NTP (1992b)	Male and female mice (B6C3F1); 2-y (103-wk) exposure	Inhalation (whole body)	0, 52, $157{\mathrm{mg}/\mathrm{m}}^3$	Nasal and pulmonary histopathology	Increased incidence of alveolar/bronchiolar adenomas and combined alveolar/bronchiolar adenomas and carcinomas (statistically significant in females; marginal increase in males, but within the historical control rate), and increased incidence of nonneoplastic lesions (statistically significant in both sexes)	High (females). This study was well designed to evaluate these outcomes. Evidence was presented clearly and transparently. Low (males). The high mortality rate in control males has the potential to interfere with the interpretation of results.	Suitable. Multidose study with quantitative data.
Adkins et al. (1986)	Female mice (A/J); 6-month exposure	Inhalation (whole body)	0, 52, $157{\mathrm{mg}/\mathrm{m}}^3$	Pulmonary histopathology	Statistically significant increase in alveolar adenomas	Medium. Some concerns were raised about limited procedural details on the histopathology evaluation, and no description of methods to reduce observational bias.	Suitable. Multidose study with quantitative data.
Animal studies (oral)
Battelle (1980b)	Male and female rats (Fischer 344); 90-d exposure	Oral gavage	0, 25, 50, 100, 200, $400\mathrm{mg}/\mathrm{kg}-\mathrm{d}$	Pulmonary histopathology	No effects observed	High. This study was well designed to evaluate this outcome. Evidence was presented clearly and transparently.	Suitable. Multidose study with quantitative data.

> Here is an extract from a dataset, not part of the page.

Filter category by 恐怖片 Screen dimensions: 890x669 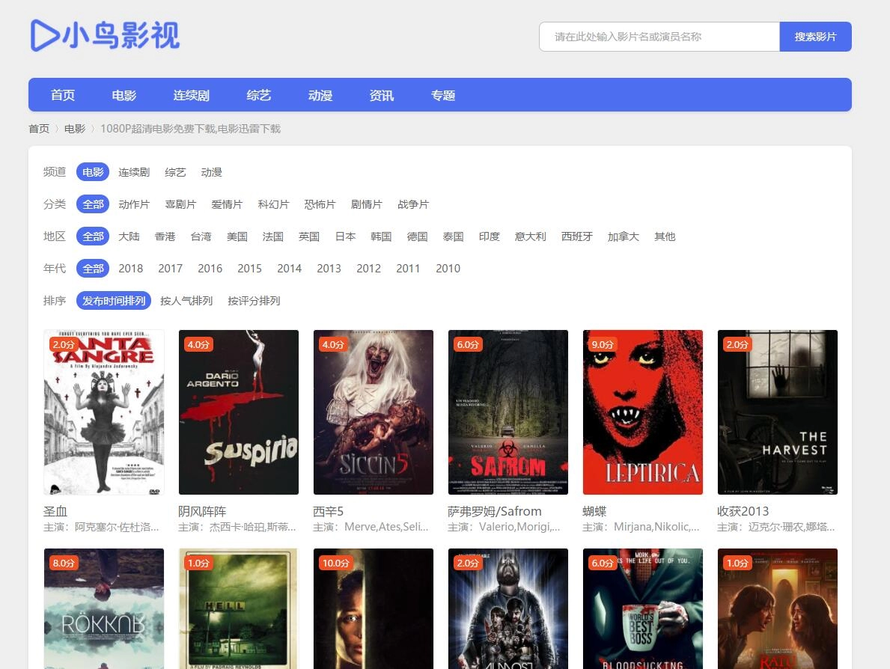320,204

Battelle (1980a)	Male and female mice (B6C3F1); 90-d exposure	Oral gavage	0, 12.5, 25, 50, 100, $200\mathrm{mg}/\mathrm{kg}-\mathrm{d}$	Pulmonary histopathology	No effects observed	High. This study was well designed to evaluate this outcome. Evidence was presented clearly and transparently.	Suitable. Multidose study with quantitative data.
Shopp et al. (1984)	Male and female mice (CD-1); 14- or 90-d exposure	Oral gavage	14-d exposure: 0, 27, 53, $267\mathrm{mg}/\mathrm{kg}-\mathrm{d}$ 90-d exposure: 0, 5.3, 53, $133\mathrm{mg}/\mathrm{kg}-\mathrm{d}$	Lung weight	14-d exposure: Statistically significant increase in absolute and relative lung weight in females; no effects observed in males 90-d exposure: No effects observed	High. This study was well-designed to evaluate this outcome. Evidence was presented clearly and transparently.	Suitable. Multidose study with quantitative data.

Note: FVC, forced vital capacity; FEV1, forced expiratory volume; NALF, nasal lavage fluid; VOC, volatile organic compound.